Monday, November 5, 2012

Obama, the Virtual Challenger

Victor Davis Hanson
Making no attempt to defend his record, he talks of what he “would” do in a second term.

In these last days of the race, Obama counts on the news of Sandy turning attention away from Romney’s October momentum, to photo-ops of himself in a monogrammed bomber jacket trying to look presidential. The more Benghazi creeps into the news, the stranger the silence from the Obama administration. But the real story is that almost all of the hope of 2008 has ended in the fear and loathing of 2012.

Obama has made no real attempt to defend much of what he has done in the last four years. It is as if his first term never existed — no 70 percent approval rating, no Democratic House, no Democratic Senate. Instead we are back to the future as a young Lincolnesque senator, with a clean slate, has come to save us from George W. Bush’s recession, which, we now learn, was caused by plutocrat Mitt Romney all along. Obama is the perpetual challenger, once more running against Bobby Rush, Alan Keyes, Hillary Clinton, and John McCain on all the wonderful things he would do if only he were elected.

On energy, suddenly the president has dropped all mention of “wind, solar, and 5 million new green jobs.” Under the radar, he may be pursuing cap-and-trade and shutting down coal plants by executive orders, but officially Obama is bragging that the oil and gas industry ignored him, drilled like crazy on private lands, and — in spite of him, not because of him — have vastly upped U.S. fossil-fuel production. And suddenly that is a good thing. His new energy message seems to have been reduced to something like, “Vote for me, because I failed to stop private energy companies, and so we are much better off.” It is as if cap-and-trade, the Chevy Volt, and Solyndra never existed.

There is the same disconnect on the economy. The recent dismal jobs report fell on deaf ears. The media do not care that the unemployment rate is worse now — after over $5 trillion borrowed and wasted — than when Obama took office four years ago. Old Democratic slogans like “It’s the economy, stupid,” and “jobless recovery” apply only when the GDP growth rate is over 3 percent, not hovering closer to 1 percent, and when unemployment is well below 6 percent, not nearly 8 percent. There is not much defense of Obamacare, or the stimulus — whose expenditures to this day cannot be defined, much less defended. Van Jones and “green jobs” are ancient history. Food-stamp statistics, new disability filings, and plunging per capita income are irrelevant and supposedly just right-wing talking points.

Instead, Obama is running as the challenger, using the hypothetical “I would” or the future-tense “I will” — as if it is Romney who has a record of failed presidential leadership. In short, Obama’s economic message is that we can reduce our defense budget — given sudden world tranquillity — and, at last, nation-build in America through radically new ideas of spending trillions of dollars in borrowed money.
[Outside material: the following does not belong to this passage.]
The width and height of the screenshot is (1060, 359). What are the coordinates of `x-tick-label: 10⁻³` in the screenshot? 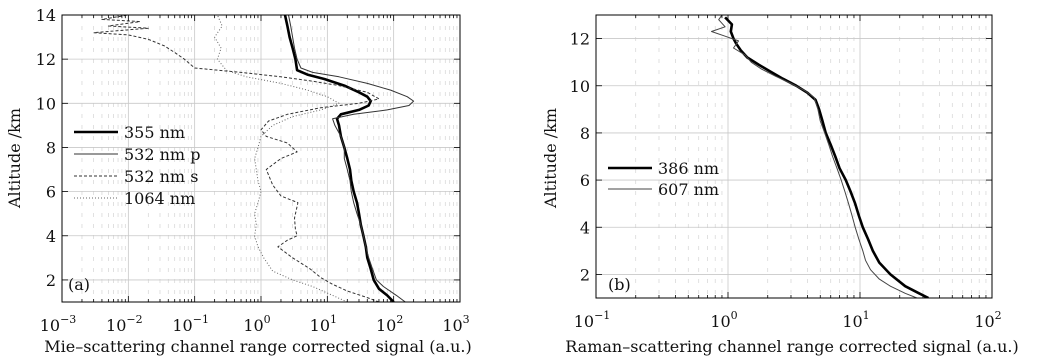 It's located at (58, 324).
The Obama notion on race, promulgated always by surrogates, is that a pro-Obama good 2008 vote proved that America in theory might not be racist, but a bad 2012 vote would confirm that it still is. No mention was ever made that Obama received more white votes than had any Democratic presidential candidate since Jimmy Carter. So the Reverend Joseph Lowery — who, with the exit of the president’s old pastor, the Reverend Jeremiah Wright, gave the benediction at Barack Obama’s inauguration in 2009 with soaring platitudes of racial healing and in turn received the Medal of Freedom from him — just announced, “I don’t know what kind of a n—– wouldn’t vote with a black man running.” He then went on to declare that he once again believed, as he had insisted as a youth, that white people were “going to Hell.” When criticized, the Medal of Freedom winner said this was meant as a joke, but one may question how appropriate such a joke is in this new age of racial healing.